# Dataset excerpts start

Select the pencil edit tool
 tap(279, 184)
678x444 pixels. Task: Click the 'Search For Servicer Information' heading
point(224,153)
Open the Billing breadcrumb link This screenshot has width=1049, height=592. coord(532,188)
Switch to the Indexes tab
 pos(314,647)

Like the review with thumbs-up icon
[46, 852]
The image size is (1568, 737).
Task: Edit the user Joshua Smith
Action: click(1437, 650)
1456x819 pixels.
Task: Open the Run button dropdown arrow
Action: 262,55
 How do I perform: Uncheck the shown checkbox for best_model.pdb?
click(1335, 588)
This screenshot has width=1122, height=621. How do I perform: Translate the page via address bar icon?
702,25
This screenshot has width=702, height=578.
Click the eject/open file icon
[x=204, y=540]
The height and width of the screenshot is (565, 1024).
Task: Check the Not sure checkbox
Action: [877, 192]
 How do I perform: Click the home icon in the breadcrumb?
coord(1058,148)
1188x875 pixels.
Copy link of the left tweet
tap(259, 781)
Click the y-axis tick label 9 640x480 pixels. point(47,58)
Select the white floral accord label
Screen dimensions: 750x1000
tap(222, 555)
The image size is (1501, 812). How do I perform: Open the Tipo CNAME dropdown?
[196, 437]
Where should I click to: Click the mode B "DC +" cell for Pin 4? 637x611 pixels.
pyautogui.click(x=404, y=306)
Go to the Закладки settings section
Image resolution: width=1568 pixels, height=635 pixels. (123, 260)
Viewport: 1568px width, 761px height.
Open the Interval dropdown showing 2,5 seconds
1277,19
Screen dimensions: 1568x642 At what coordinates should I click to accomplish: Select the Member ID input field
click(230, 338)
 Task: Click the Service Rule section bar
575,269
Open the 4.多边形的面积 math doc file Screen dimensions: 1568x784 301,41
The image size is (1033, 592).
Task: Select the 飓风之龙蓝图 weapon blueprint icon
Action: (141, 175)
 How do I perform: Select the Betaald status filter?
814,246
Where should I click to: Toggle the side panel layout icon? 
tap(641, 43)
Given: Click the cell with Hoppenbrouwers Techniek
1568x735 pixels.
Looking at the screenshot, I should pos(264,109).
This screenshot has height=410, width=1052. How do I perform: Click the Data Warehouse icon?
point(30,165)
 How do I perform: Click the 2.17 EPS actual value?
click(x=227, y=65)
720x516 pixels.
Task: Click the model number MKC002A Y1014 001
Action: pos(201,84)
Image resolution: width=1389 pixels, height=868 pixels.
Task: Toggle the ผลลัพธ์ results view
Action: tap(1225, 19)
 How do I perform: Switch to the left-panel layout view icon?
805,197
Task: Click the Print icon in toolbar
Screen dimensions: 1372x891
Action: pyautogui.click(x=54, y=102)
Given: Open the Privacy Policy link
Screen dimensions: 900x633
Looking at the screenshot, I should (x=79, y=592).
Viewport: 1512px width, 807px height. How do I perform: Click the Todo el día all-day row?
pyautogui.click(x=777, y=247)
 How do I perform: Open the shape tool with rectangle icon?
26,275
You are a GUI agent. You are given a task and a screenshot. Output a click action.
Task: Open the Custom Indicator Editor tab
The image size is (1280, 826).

# Dataset excerpts end

From the records above, copy each line that contains the string "cell". Treat uppercase and lowercase as distinct.

▸ **Full response**:
Where should I click to: Click the mode B "DC +" cell for Pin 4? 637x611 pixels.
Given: Click the cell with Hoppenbrouwers Techniek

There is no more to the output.